> _What to do_
Please write out all the data exactly as shown.

> _Dataset excerpts_
· · · · ·

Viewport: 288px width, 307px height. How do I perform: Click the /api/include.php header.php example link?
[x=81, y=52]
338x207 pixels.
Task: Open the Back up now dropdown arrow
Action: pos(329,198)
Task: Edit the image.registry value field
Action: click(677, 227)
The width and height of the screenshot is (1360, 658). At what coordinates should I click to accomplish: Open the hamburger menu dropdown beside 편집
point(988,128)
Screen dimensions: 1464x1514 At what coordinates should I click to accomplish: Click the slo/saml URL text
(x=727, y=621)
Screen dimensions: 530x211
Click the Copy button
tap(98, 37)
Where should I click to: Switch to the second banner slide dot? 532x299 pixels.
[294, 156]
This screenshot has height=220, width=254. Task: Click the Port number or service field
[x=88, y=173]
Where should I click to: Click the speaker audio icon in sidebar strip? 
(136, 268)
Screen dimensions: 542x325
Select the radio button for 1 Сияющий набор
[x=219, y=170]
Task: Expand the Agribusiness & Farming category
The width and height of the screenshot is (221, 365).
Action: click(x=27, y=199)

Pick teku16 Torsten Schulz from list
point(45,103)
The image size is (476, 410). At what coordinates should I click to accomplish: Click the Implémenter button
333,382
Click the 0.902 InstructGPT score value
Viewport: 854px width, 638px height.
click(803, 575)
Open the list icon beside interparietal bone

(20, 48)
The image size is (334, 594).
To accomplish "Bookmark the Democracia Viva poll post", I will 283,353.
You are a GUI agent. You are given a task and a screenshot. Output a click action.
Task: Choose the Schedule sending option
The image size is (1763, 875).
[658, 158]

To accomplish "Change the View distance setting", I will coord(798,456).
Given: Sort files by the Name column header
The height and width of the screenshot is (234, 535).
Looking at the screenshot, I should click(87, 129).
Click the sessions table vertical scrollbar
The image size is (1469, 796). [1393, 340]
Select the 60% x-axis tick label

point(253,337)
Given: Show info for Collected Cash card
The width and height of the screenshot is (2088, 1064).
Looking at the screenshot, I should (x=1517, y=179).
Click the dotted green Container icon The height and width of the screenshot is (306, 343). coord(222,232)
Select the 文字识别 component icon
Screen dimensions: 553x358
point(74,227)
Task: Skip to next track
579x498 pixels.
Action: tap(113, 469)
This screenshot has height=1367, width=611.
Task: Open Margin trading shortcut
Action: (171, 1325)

· · · · ·

> _Result of the exercise_
Viewport: 288px width, 307px height. How do I perform: Click the /api/include.php header.php example link?
[x=81, y=52]
338x207 pixels.
Task: Open the Back up now dropdown arrow
Action: pos(329,198)
Task: Edit the image.registry value field
Action: click(677, 227)
The width and height of the screenshot is (1360, 658). At what coordinates should I click to accomplish: Open the hamburger menu dropdown beside 편집
point(988,128)
Screen dimensions: 1464x1514 At what coordinates should I click to accomplish: Click the slo/saml URL text
(x=727, y=621)
Screen dimensions: 530x211
Click the Copy button
tap(98, 37)
Where should I click to: Switch to the second banner slide dot? 532x299 pixels.
[294, 156]
This screenshot has height=220, width=254. Task: Click the Port number or service field
[x=88, y=173]
Where should I click to: Click the speaker audio icon in sidebar strip? 
(136, 268)
Screen dimensions: 542x325
Select the radio button for 1 Сияющий набор
[x=219, y=170]
Task: Expand the Agribusiness & Farming category
The width and height of the screenshot is (221, 365).
Action: click(x=27, y=199)

Pick teku16 Torsten Schulz from list
point(45,103)
The image size is (476, 410). At what coordinates should I click to accomplish: Click the Implémenter button
333,382
Click the 0.902 InstructGPT score value
Viewport: 854px width, 638px height.
click(803, 575)
Open the list icon beside interparietal bone

(20, 48)
The image size is (334, 594).
To accomplish "Bookmark the Democracia Viva poll post", I will 283,353.
You are a GUI agent. You are given a task and a screenshot. Output a click action.
Task: Choose the Schedule sending option
The image size is (1763, 875).
[658, 158]

To accomplish "Change the View distance setting", I will coord(798,456).
Given: Sort files by the Name column header
The height and width of the screenshot is (234, 535).
Looking at the screenshot, I should click(87, 129).
Click the sessions table vertical scrollbar
The image size is (1469, 796). [1393, 340]
Select the 60% x-axis tick label

point(253,337)
Given: Show info for Collected Cash card
The width and height of the screenshot is (2088, 1064).
Looking at the screenshot, I should (x=1517, y=179).
Click the dotted green Container icon The height and width of the screenshot is (306, 343). coord(222,232)
Select the 文字识别 component icon
Screen dimensions: 553x358
point(74,227)
Task: Skip to next track
579x498 pixels.
Action: tap(113, 469)
This screenshot has height=1367, width=611.
Task: Open Margin trading shortcut
Action: (171, 1325)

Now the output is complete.